# Freelancing?



## Imperialus (Jan 16, 2007)

About a year ago I spent a week laid up after getting my appendix removed.  Through a combination of Tylanol 3 and boredom I ended up writing a treatise on Dwarven culture and society that quickly ballooned into a 9200-word document.  It's 100% fluff but I'm quite proud of it, and one of the guys I game with suggested that I might want to see about getting it published since it's generic enough that quite a few DM's might find it useful but it does give dwarves a unique character beyond that of short drunken Scotsmen.  Heck I even tackle the issue of whether or not Dwarven women have beards.  It's poorly formatted, at least right now and I have no idea where to even start getting it published but I was wondering if there may be any way to submit it to EN Publishing and if nothing else get some feedback.

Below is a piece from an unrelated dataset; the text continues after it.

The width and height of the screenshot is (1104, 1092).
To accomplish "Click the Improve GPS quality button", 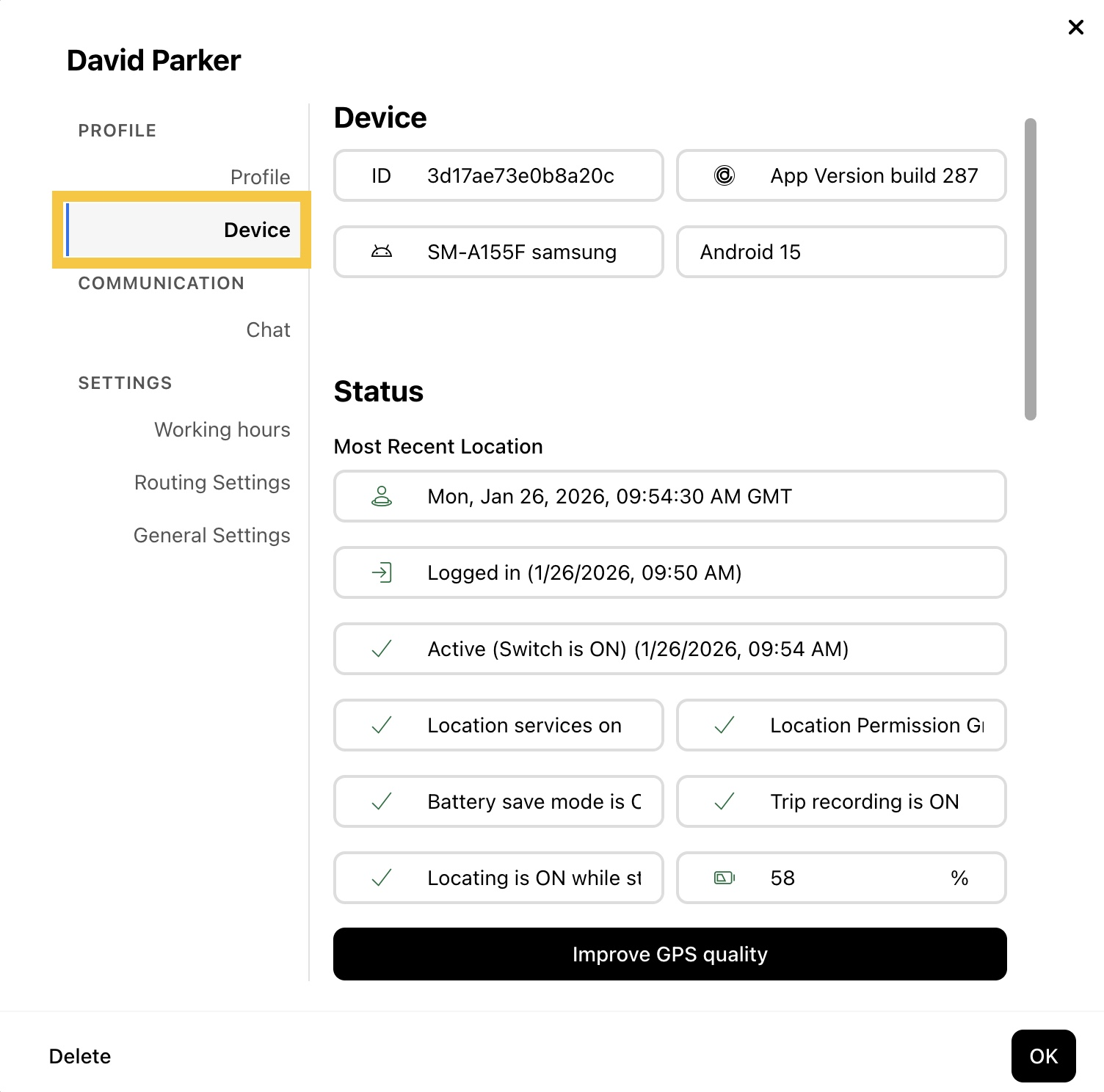I will click(669, 954).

I honestly wouldn't even expect to get paid for it but I must admit there is a part of me that would be pretty proud of being a "published author" even if it was just a $2.00 PDF.


----------



## Morrus (Jan 16, 2007)

I think your main problme with this idea is that it has come at the wrong time - race bokos were done to death two or three years ago, and nobody's buying 'em any more.  I imagine at RPGnow you could find a couple of dozen books about dwarves.

At the moment, for example, all ENP's sales are props or adventures (which is also weird - because a couple of years ago it was impossible to get anyone to buy an adventure.  Now they're selling in droves!)

I certainly don't mind taking a look if you want to shoot it my way, but I can't imagine a book on that subjct would cover its own costs in terms of layout, editing, art, etc.

Now what might work would be a really detailed Dwarven stronghold, complete with maps, NPCs, etc.  I remember the old Thorbardin boxed set.  You could use much of your already written material to supplement that core concept, and I think it'd sell.  But the kicker would be the maps - they'd be expensive to produce, and would need to be lovely coloured beautiful things.


----------